Oriola’s theoretical originality lies in the application of the theories of dramaturgy and frame-making that were developed in micro or messo sociological studies of radically individualist Euro-American societies to a macro sociology of power struggles with local and global implications in African societies that the author described as still ‘very much communalistic’. The book is internally consistent to the extent that the author sticks with the chosen frameworks even after briefly considering competing perspectives. The difficulty with the chosen analytical frameworks, in my opinion, is that a less skillful writer could have ended up with ahistorical and disjointed analysis given that frame-making tends to focus on a bird’s eye-view of one frame at a time and dramaturgy implies the beginning, climax and end of conflict whereas the historically specific nature of politically-motivated violence in Africa requires deeper social structural and more systemic analysis.



The question that arises for all African researchers is this; how suitable are theoretical perspectives developed for advanced capitalist societies in the West for the study of more communalistic societies in Africa? Oriola answered this question by borrowing metaphorical terms from his rich Yoruba vocabulary to explain the intricate Althusserian ‘interpellation’ of space and social process in the Niger Delta with implications for all and sundry. Perhaps the author should have considered the theory of African Fractals which has been found by Ron Eglash (African Fractals: Indigenous Design and Modern Computer Engineering), Abdul Bangura (Fractal Complexity in thoughts of African Writers), Horace Campbell (on the 2008 organization of Barack Obama’s presidential campaign) and as illustrated in my conclusion to Counter-Colonial Criminology - a common framework employed by Africans from different cultural backgrounds to emphasize the interconnectedness of society, culture and nature in contrast to the lineal analysis of much of Cartesian European frameworks or paradigms.



Given the nature of the subject matter, I believe that a historical materialist approach synthesized with the African Fractals-influenced perspective of deconstruction (see Derrida, Specters Of Marx) and chaos theory (as Hal Pepinsky attempted but without reference to the African roots in the Geometry of Violence and Democracy) could have complicated the analysis and raised more challenging implications of the study as Stephen Pfohl recommended (Images of Deviance and Social Control) than through the liberalist and apparently pluralist perspectives chosen for the analysis of what is obviously a systemic and post-structural violence.

##########

What you have to do
According to the review above, which two theories does Oriola apply to African power struggles?

Dataset records
##########

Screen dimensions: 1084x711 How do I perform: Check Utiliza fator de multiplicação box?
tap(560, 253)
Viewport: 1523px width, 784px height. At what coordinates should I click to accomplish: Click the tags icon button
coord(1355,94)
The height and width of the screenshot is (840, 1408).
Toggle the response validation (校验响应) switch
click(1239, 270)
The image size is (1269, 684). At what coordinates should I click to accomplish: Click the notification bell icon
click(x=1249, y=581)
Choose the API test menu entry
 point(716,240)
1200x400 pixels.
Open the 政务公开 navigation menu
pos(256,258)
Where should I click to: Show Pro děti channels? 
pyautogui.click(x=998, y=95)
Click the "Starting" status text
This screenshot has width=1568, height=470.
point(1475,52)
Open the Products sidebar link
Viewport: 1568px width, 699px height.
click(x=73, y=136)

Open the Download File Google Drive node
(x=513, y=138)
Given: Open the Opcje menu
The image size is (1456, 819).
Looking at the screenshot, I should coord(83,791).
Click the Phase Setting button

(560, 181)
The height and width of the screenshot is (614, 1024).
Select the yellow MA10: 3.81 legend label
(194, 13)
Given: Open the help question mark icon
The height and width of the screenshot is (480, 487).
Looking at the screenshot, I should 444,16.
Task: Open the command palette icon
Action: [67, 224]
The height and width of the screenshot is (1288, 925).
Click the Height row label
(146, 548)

##########

Task solution
Dramaturgy and frame-making.